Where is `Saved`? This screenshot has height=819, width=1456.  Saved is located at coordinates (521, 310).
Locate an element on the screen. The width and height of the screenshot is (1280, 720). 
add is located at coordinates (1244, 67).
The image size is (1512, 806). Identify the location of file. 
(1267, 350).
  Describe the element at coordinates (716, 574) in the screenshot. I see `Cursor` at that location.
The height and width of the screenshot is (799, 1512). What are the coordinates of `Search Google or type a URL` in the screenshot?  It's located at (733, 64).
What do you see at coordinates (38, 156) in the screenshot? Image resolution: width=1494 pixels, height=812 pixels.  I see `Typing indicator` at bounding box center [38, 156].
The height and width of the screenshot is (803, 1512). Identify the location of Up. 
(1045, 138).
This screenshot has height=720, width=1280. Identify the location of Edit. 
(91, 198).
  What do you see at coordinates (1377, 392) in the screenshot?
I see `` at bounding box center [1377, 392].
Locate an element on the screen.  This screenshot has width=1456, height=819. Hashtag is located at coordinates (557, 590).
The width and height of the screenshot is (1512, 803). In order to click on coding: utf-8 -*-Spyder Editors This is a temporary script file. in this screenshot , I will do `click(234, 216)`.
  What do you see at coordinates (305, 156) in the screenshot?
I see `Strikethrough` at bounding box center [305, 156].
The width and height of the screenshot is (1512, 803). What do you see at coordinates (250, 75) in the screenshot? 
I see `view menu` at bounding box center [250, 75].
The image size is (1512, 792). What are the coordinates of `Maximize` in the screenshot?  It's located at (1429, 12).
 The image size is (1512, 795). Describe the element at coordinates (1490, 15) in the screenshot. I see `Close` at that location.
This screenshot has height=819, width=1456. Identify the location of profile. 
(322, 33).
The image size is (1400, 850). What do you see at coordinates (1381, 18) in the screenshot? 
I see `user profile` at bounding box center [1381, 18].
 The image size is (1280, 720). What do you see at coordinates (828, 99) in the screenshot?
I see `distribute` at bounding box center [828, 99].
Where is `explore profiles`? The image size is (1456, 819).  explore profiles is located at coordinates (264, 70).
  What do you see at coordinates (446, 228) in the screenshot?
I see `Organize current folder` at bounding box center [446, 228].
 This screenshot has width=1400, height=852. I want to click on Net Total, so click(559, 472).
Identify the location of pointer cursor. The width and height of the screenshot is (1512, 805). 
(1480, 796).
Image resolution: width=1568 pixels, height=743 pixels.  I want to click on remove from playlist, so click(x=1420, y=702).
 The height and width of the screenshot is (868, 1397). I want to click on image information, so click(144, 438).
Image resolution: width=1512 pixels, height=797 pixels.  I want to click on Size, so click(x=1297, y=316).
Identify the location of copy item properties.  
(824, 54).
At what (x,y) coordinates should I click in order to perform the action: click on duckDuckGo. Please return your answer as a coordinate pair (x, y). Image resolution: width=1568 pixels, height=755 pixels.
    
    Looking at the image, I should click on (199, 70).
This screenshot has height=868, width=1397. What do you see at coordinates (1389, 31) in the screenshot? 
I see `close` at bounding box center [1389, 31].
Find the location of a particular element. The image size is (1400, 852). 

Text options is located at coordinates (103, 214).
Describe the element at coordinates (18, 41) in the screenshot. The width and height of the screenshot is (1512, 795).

Exercise instructions:
Copy out all of the material above word for word.

Exercise result:
Where is `Saved`? This screenshot has height=819, width=1456.  Saved is located at coordinates (521, 310).
Locate an element on the screen. The width and height of the screenshot is (1280, 720). 
add is located at coordinates (1244, 67).
The image size is (1512, 806). Identify the location of file. 
(1267, 350).
  Describe the element at coordinates (716, 574) in the screenshot. I see `Cursor` at that location.
The height and width of the screenshot is (799, 1512). What are the coordinates of `Search Google or type a URL` in the screenshot?  It's located at (733, 64).
What do you see at coordinates (38, 156) in the screenshot? Image resolution: width=1494 pixels, height=812 pixels.  I see `Typing indicator` at bounding box center [38, 156].
The height and width of the screenshot is (803, 1512). Identify the location of Up. 
(1045, 138).
This screenshot has height=720, width=1280. Identify the location of Edit. 
(91, 198).
  What do you see at coordinates (1377, 392) in the screenshot?
I see `` at bounding box center [1377, 392].
Locate an element on the screen.  This screenshot has width=1456, height=819. Hashtag is located at coordinates (557, 590).
The width and height of the screenshot is (1512, 803). In order to click on coding: utf-8 -*-Spyder Editors This is a temporary script file. in this screenshot , I will do `click(234, 216)`.
  What do you see at coordinates (305, 156) in the screenshot?
I see `Strikethrough` at bounding box center [305, 156].
The width and height of the screenshot is (1512, 803). What do you see at coordinates (250, 75) in the screenshot? 
I see `view menu` at bounding box center [250, 75].
The image size is (1512, 792). What are the coordinates of `Maximize` in the screenshot?  It's located at (1429, 12).
 The image size is (1512, 795). Describe the element at coordinates (1490, 15) in the screenshot. I see `Close` at that location.
This screenshot has height=819, width=1456. Identify the location of profile. 
(322, 33).
The image size is (1400, 850). What do you see at coordinates (1381, 18) in the screenshot? 
I see `user profile` at bounding box center [1381, 18].
 The image size is (1280, 720). What do you see at coordinates (828, 99) in the screenshot?
I see `distribute` at bounding box center [828, 99].
Where is `explore profiles`? The image size is (1456, 819).  explore profiles is located at coordinates (264, 70).
  What do you see at coordinates (446, 228) in the screenshot?
I see `Organize current folder` at bounding box center [446, 228].
 This screenshot has width=1400, height=852. I want to click on Net Total, so click(559, 472).
Identify the location of pointer cursor. The width and height of the screenshot is (1512, 805). 
(1480, 796).
Image resolution: width=1568 pixels, height=743 pixels.  I want to click on remove from playlist, so click(x=1420, y=702).
 The height and width of the screenshot is (868, 1397). I want to click on image information, so click(144, 438).
Image resolution: width=1512 pixels, height=797 pixels.  I want to click on Size, so click(x=1297, y=316).
Identify the location of copy item properties.  
(824, 54).
At what (x,y) coordinates should I click in order to perform the action: click on duckDuckGo. Please return your answer as a coordinate pair (x, y). Image resolution: width=1568 pixels, height=755 pixels.
    
    Looking at the image, I should click on (199, 70).
This screenshot has height=868, width=1397. What do you see at coordinates (1389, 31) in the screenshot? 
I see `close` at bounding box center [1389, 31].
Find the location of a particular element. The image size is (1400, 852). 

Text options is located at coordinates (103, 214).
Describe the element at coordinates (18, 41) in the screenshot. The width and height of the screenshot is (1512, 795).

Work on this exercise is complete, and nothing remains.